Старик схватил ее за шею и, повалив на кровать, как цыпленка вдавил лицом в пыльный матрас. Она задохнулась. Рано утром он ходил в лес за черникой, и его пальцы были испачканы лиловым соком.
Джон Игер, продолжал автор все тем же бесстрастным тоном, родился девять месяцев спустя. Я перечитал абзац, чувствуя, как волосы на голове встают дыбом. Я уже не был так безоговорочно уверен, что Джеймс Лир врал мне, хотя прекрасно знал, что искусные лжецы даже после разоблачения продолжают долго и упорно врать. Я, конечно, не верил, что Фред Лир является одновременно отцом и дедом Джеймса, однако я все же не мог избавиться от чувства вины за то, что позволил этим двум призракам похитить его. Отложив рукопись, я вскочил с кровати и принялся мерить шагами комнату. Мысли о Джеймсе Лире не давали мне покоя.

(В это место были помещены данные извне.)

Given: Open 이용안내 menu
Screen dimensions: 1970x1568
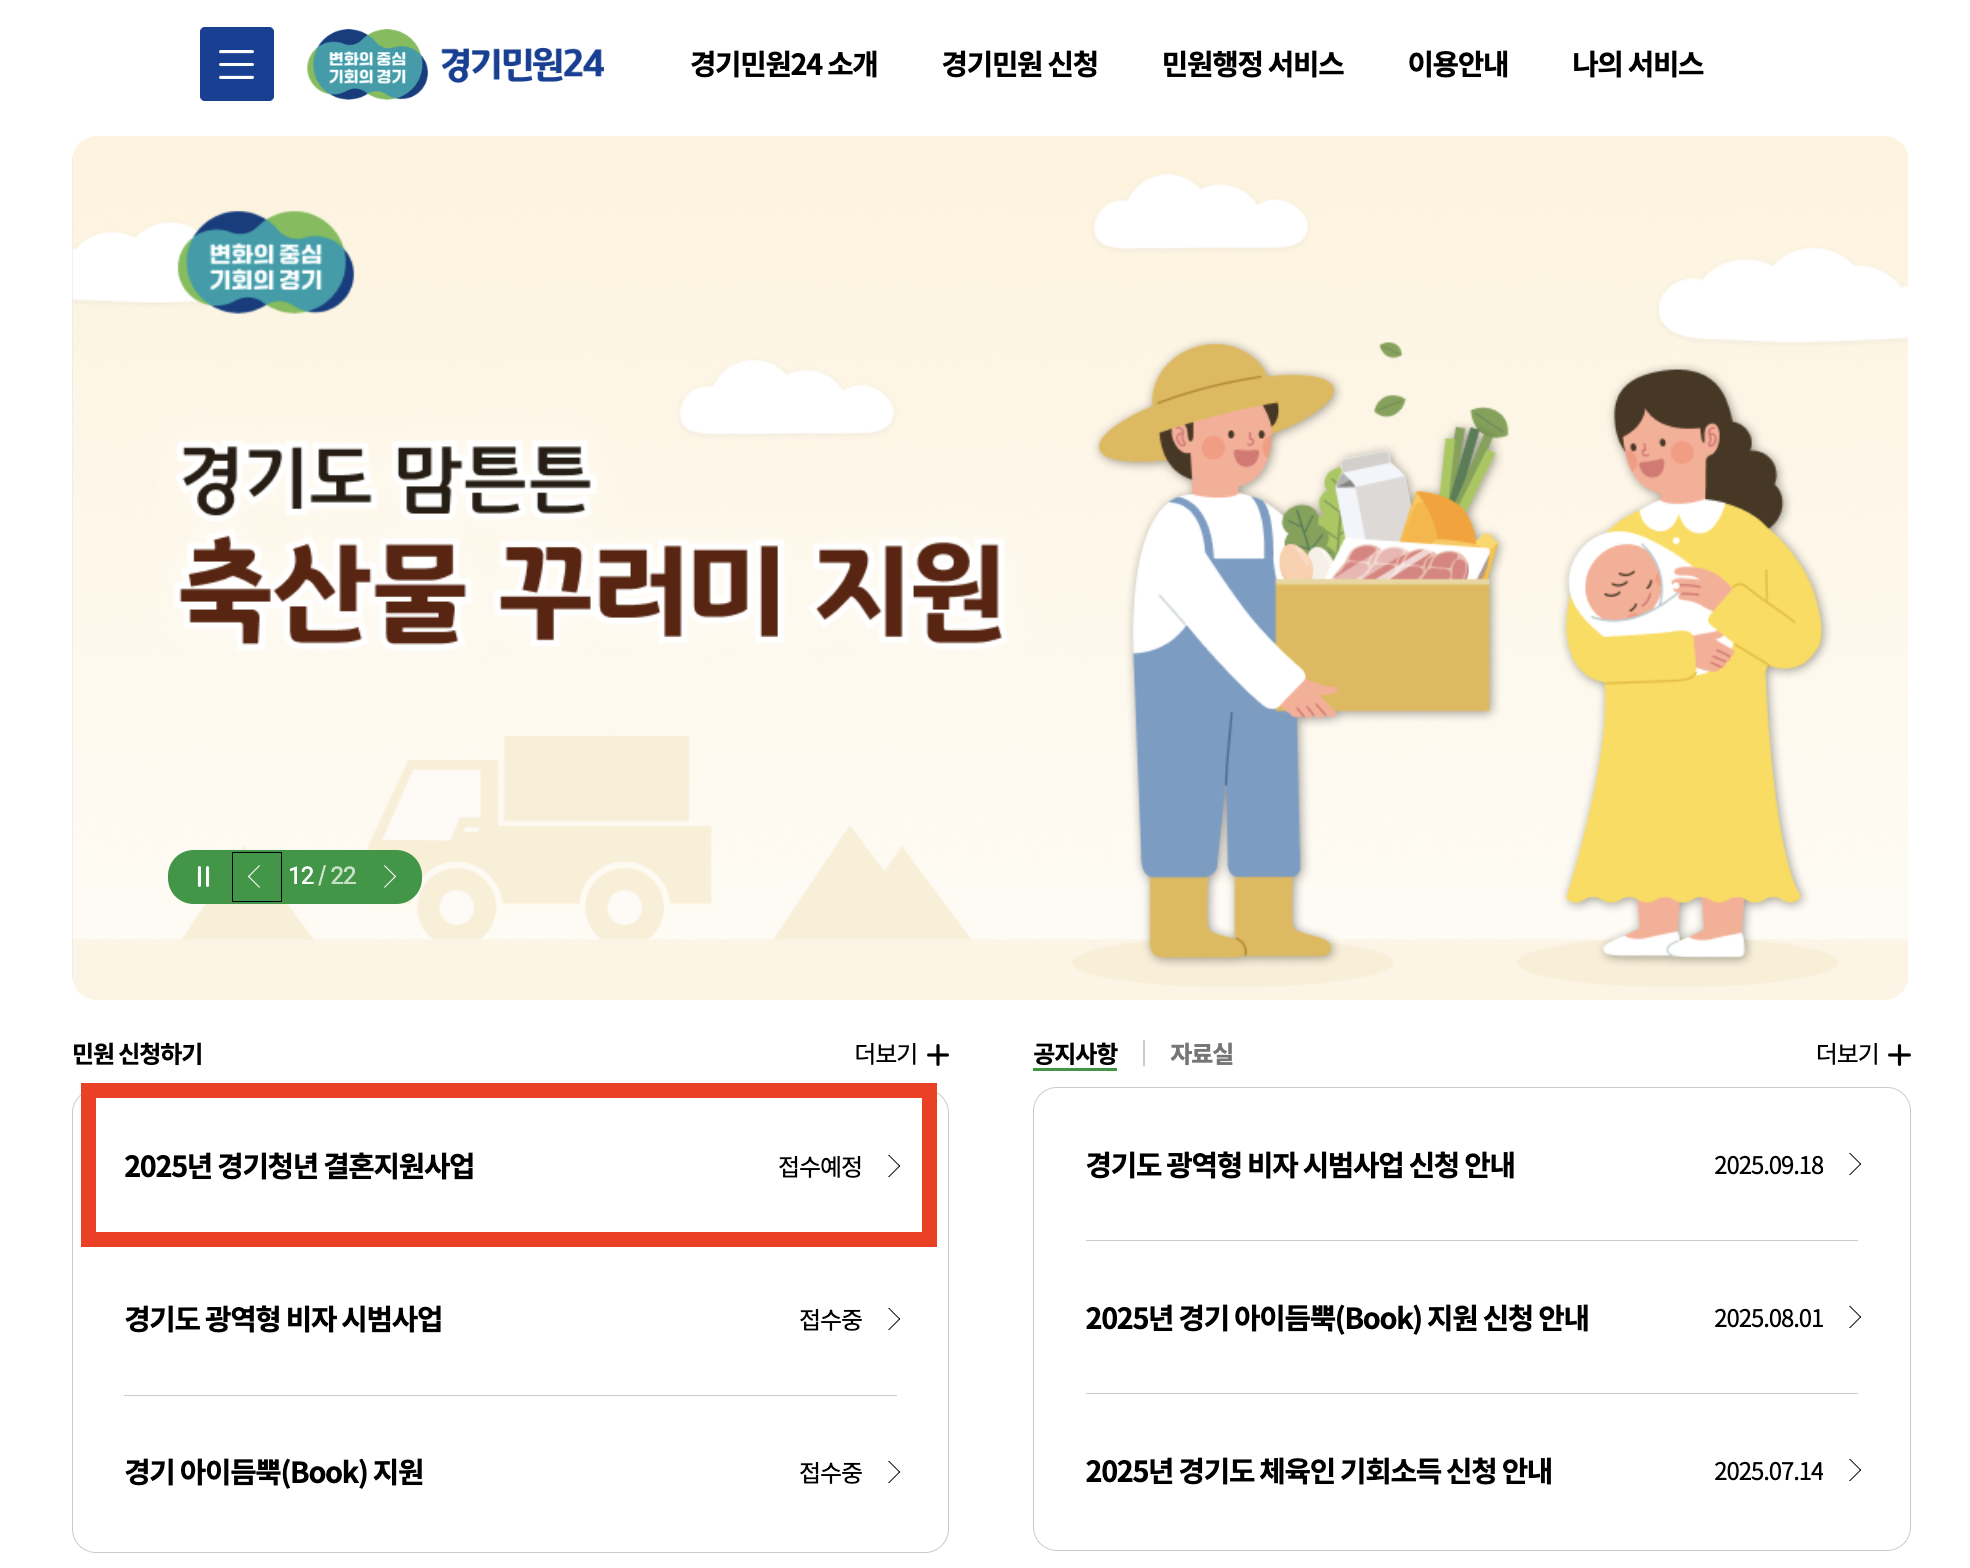Looking at the screenshot, I should tap(1457, 64).
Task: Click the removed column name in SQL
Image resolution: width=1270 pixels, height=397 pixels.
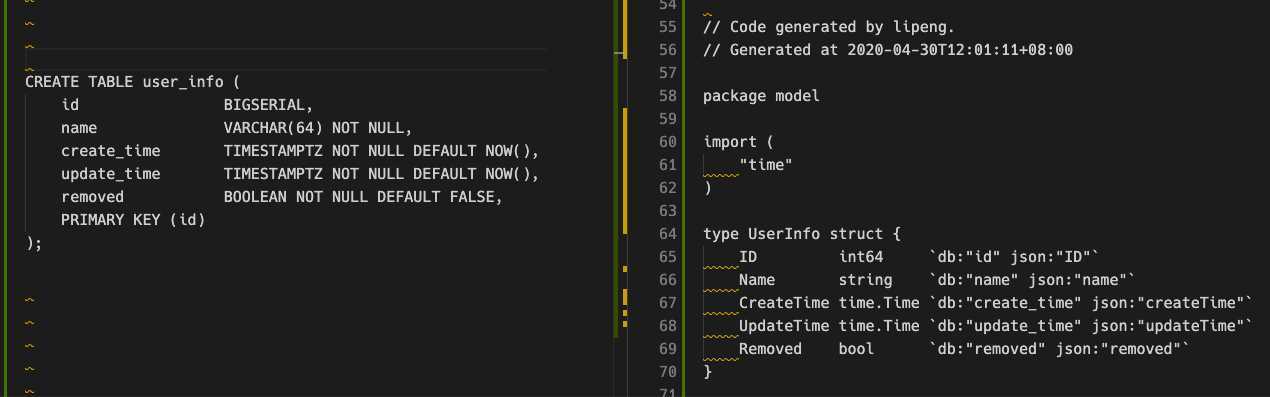Action: (92, 197)
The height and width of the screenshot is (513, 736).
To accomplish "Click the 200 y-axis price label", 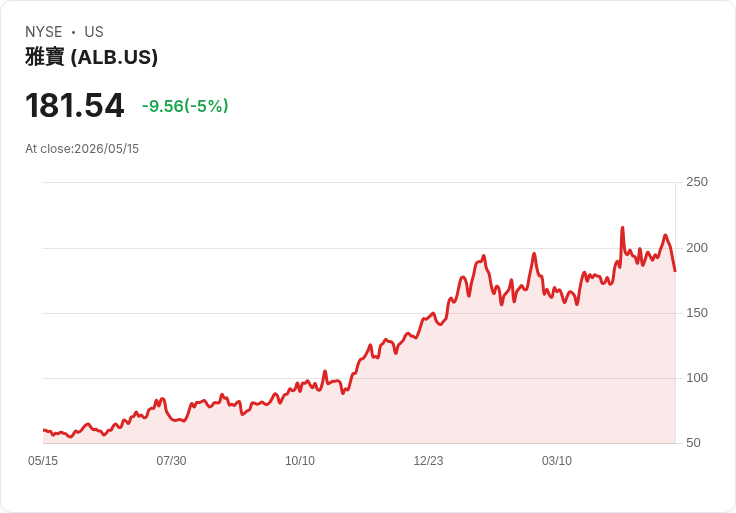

Почему «Парад любви»? Казалось, Джеймс, как обычно, выбрал название книги просто потому, что оно было хорошим, без какой-либо явной связи с сюжетом и характерами главных героев. В этой манере Джеймса давать своим произведениям абсурдные названия было что-то невероятно трогательное, как будто, назвав книгу «Дилижанс» или «Алчность», он надеялся, что сможет превратиться из писателя в целую киностудию и создать на том голом пустыре, которым была его жизнь, волшебный город, наводненный костюмерами, звукооператорами, древнегреческими воинами в блестящих доспехах, одноглазыми морскими пиратами и кровожадными индейцами, а сам он будет продюсером и режиссером, сценаристом и осветителем, гримером и безмолвным статистом, которому суждено стать звездой, и знаменитой актрисой, находящейся на пике славы.
За свою жизнь я видел немало киноманов, от похотливых фантазеров, млеющих при виде красивых женских лиц, до страдающих ностальгией мечтателей, которые садятся в первый ряд кинотеатра, словно забираются в машину времени, и устанавливают тумблер на приборной доске в положение «никогда не возвращаться назад»; в той или иной степени эта киномания, как и любая другая страсть, подразумевает наличие некой внутренней пустоты. Для Джеймса главную привлекательность составляет зыбкая неопределенность того мира, где обитают актеры и актрисы: биографии, сочиненные пресс-службами кинокомпании, псевдонимы, которые они себе придумывают, и маски, которые они свободно натягивают, а затем так же легко сбрасывают. А еще — и это было видно из его романа — Джеймса просто завораживали картинки дружной общинной жизни в маленьких провинциальных городках — образы, столь часто навязываемые классической голливудской продукцией.
Джеймс был достаточно умен, чтобы понимать всю иллюзорность этих образов — его ощущение иллюзорности нашло отражение в «Параде любви», — и все же до такой степени заражен ею, что мог поверить в чудо, скрывающееся за белым полотном экрана, и переживать за судьбу старлетки, которая мелькнула в левом нижнем углу кадра, а позже проглотит двадцать девять таблеток нембутала и свалится вниз головой с балкона, и сожалеть, что какой-нибудь сценарист попал в черный список и лишился работы, и размышлять о патологических пристрастиях киношного героя-любовника, и, закатив глаза, перечислять имена голливудских самоубийц. Возможно, подумал я, истинным символом этой любви стали два слова, выгравированные на запястье Джеймса: «Франк Капра». Капра всегда считался романтиком, но мир его фильмов наводнен тенями, за которыми часто скрывается предчувствие упадка, саморазрушения и великого позора. Оплакивая смерть своего героя, романтизировавшего образ маленького американского городка, Джеймс с помощью иголки вырезал этот образ на собственном теле.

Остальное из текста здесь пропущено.